1) Number of poeple in this thread mentioned that they own it, few others didn't say that they don't own it.
2) It would would be difficult for everyone to own every stock that has done well in the past.


----------



## SW20 MR2 (Dec 18, 2010)

I bought in last year at $73, but it was only 25 shares. It's a long term hold that's sitting in my wife's RRSP account. I'm not too worried about McDs. I like how they are going after the cafe-type market while still keeping the core products. 

They've got a customer for life in our our son. He's 2 years old, knows the logo, and loves the food (not that we go there *that* much). I can't imagine he's the only one his age that likes the place.


----------



## dave2012 (Feb 17, 2012)

Investing in McDonalds is like investing in Tobacco companies. You know they are bad for people, and you feel a bit guilty about profitting from them 

Maybe the situation in Greece will provide an entry point in the lowish $90's.


----------



## Sampson (Apr 3, 2009)

Homerhomer said:


> 1) Number of poeple in this thread mentioned that they own it, few others didn't say that they don't own it.
> 2) It would would be difficult for everyone to own every stock that has done well in the past.

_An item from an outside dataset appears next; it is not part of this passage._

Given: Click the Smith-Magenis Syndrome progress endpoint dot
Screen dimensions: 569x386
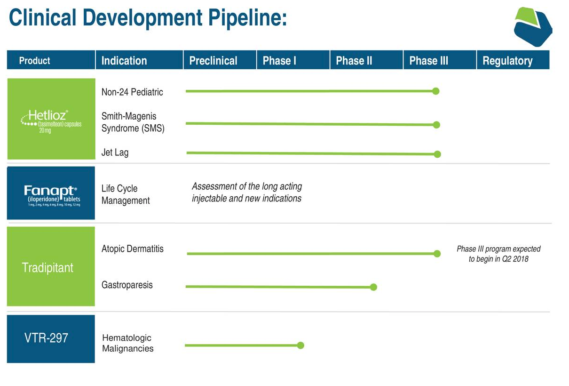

My point is not to say "you missed your shot" - it is only to say that there will be opportunities in the future, and a 3% drop from a already high valuation is not enough reason for me to buy in.

Others may disagree and see more growth potential - but 3% from $100 ain't a whole lot.


----------



## Cal (Jun 17, 2009)

I did my part and helped the March profits at lunch time today!


----------



## dave2012 (Feb 17, 2012)

We are in the US a lot. Love the $1 menu. Just enough to fill you each for $3, but not enough for you to go 'uuugggh.. McDees'.

Frugal lunch though! (nuggets are better in the US).


----------



## Toronto.gal (Jan 8, 2010)

dave2012 said:


> Investing in McDonalds is like investing in Tobacco companies. You know they are bad for people, and you feel a bit guilty about profitting from them


I don't feel guilty at all about choices people make for themselves!

They employ many students. 

*Cal:* I do my part at least once/per month.


----------



## MoneyGal (Apr 24, 2009)

dave2012 said:


> Investing in McDonalds is like investing in Tobacco companies. You know they are bad for people, and you feel a bit guilty about profitting from them


I've heard the same thing said about financial service companies.


----------



## dave2012 (Feb 17, 2012)

Yeah... I have some SLF and AGF.B. The dividends are pretty nice.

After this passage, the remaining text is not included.